I recently brought back an assortment of books, toys and supplies from the States for my daughter. Among them was a “Sing-along with Elmo” book that features a puppet of every toddler’s favorite furry monster and lyrics to the song “If You’re Happy and You Know It.”
At first, the sight of a bug-eyed little red monster wriggling around in a hole cut out of the middle of a book completely freaked Marianne out, but she eventually got over it and now giggles with glee whenever we whip out Elmo.
Like the ubiquitous Fuwa, which seem to induce a sort of ecstatic trance on virtually every child, Elmo’s designers were definitely onto something when it comes to toddler appeal – witness the stories of parents literally fighting it out for those Tickle Me Elmo dolls back in the 90s.

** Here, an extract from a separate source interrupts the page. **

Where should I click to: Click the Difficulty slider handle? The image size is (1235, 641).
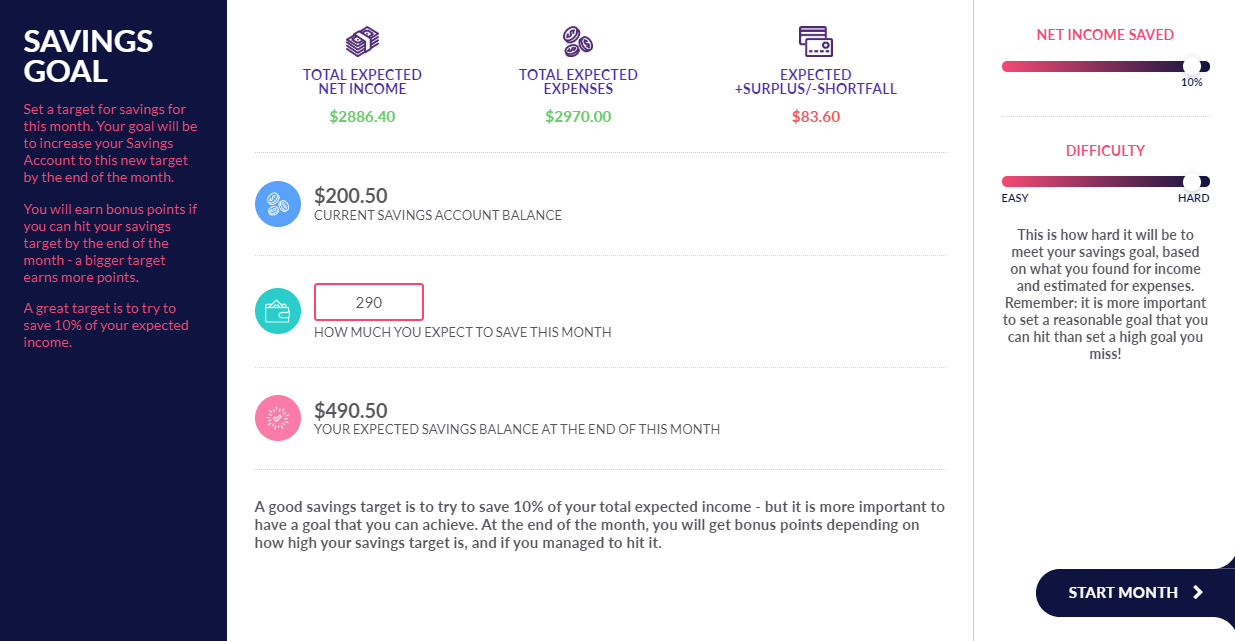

I raised this analogy to my Beijing-born wife last night as I tried explaining how Sesame Street, of which she’s only seen the occasional snippet, helped shape the minds of an entire generation of North American kids*. While she found my descriptions of the assorted characters – Kermit, Cookie Monster, Grover, the Count, Oscar (I even threw in a few Muppet Show characters, Ms Piggy and Animal) – amusing, it was one of those “you had to be there” situations; Sesame Street is simply one of those things to which mere words do no justice.
*Elmo, as some may recall, was a later addition to the cast (introduced some time in the 1980s) – a sort of “Grover-on-steroids” that marked the beginning of the Sesame Street Marketing Machine.